I remember driving my parents blue Buick, a Delta 88 to work that day. I had been working since I was young, but this was different. This was the biggest mall in all of Atlantic Canada with over 150 stores. Working hard was not something I wasn’t accustomed too, or taking chances.
Like almost every other kid in the world, I sold lemonade in the summer at the age of seven or eight. I don’t know why parents let their kids do that… As I don’t have any kids, I haven’t really thought about it until now, but it does seem kind of silly, but at the same time fun! I had a paper route for a while that was a total joke. I think there were 21 customers on the route for a weekly paper that came out on Wednesdays. That lasted about 3 months. But business was in my blood. My dad was a banker. One of those 1970’s bankers, with the three-piece suits, vests and everything, his closet was filled with suits! And he had lots of ties and shoes, and more dress shirts than I could count.

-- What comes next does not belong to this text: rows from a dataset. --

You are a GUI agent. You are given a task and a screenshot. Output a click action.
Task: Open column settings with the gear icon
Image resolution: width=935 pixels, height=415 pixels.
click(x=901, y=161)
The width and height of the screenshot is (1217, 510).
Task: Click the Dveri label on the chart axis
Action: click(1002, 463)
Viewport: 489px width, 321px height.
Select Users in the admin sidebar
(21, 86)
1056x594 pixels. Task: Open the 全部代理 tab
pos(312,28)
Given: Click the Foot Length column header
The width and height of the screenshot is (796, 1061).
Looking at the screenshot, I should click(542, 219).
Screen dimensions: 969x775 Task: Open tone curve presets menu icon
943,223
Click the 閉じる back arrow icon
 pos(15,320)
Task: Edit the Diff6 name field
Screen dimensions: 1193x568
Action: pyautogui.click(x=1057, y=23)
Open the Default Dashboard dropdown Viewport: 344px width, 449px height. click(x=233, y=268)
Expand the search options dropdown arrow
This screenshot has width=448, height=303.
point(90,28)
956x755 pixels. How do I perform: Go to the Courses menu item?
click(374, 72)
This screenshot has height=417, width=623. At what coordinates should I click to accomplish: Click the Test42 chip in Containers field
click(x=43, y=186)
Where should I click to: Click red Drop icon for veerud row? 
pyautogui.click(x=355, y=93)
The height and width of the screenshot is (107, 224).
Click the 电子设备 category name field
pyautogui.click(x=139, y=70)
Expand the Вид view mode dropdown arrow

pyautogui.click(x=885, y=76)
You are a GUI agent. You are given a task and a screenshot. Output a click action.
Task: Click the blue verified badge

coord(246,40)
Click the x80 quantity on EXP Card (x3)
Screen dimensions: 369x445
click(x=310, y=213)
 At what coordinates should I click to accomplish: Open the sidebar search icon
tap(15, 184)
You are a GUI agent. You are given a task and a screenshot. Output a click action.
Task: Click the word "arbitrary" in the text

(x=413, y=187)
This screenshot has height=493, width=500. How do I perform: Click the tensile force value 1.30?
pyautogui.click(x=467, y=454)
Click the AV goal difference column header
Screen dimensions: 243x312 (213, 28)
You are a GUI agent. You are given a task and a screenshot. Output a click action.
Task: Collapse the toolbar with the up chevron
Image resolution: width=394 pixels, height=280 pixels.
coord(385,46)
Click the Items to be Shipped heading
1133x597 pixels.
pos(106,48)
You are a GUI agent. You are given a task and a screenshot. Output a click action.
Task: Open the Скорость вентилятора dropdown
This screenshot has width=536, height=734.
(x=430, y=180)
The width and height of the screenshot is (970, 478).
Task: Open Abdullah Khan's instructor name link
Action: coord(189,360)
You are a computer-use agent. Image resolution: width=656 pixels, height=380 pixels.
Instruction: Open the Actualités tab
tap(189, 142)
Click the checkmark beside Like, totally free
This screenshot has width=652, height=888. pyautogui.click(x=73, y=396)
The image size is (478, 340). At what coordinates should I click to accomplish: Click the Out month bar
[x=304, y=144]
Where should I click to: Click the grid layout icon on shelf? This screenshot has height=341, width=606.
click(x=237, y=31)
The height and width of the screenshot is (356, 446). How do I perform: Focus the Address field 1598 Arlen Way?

We had some sort of an office in our basement. Elizabeth, my sister (almost five years older than me) and I would play office. One of us was a secretary and the other was working in the office. Somehow we knew how to make the old rotary dialed phones ring, you dialed a four-digit code before your phone number and your own phone would ring. I’m sure today you could Google it to find out, but back in 1978, we just knew how to make the phones ring. It was really cool. We made up bank drafts and notes, and used old date stamps with purple inkpads on them to make them look official.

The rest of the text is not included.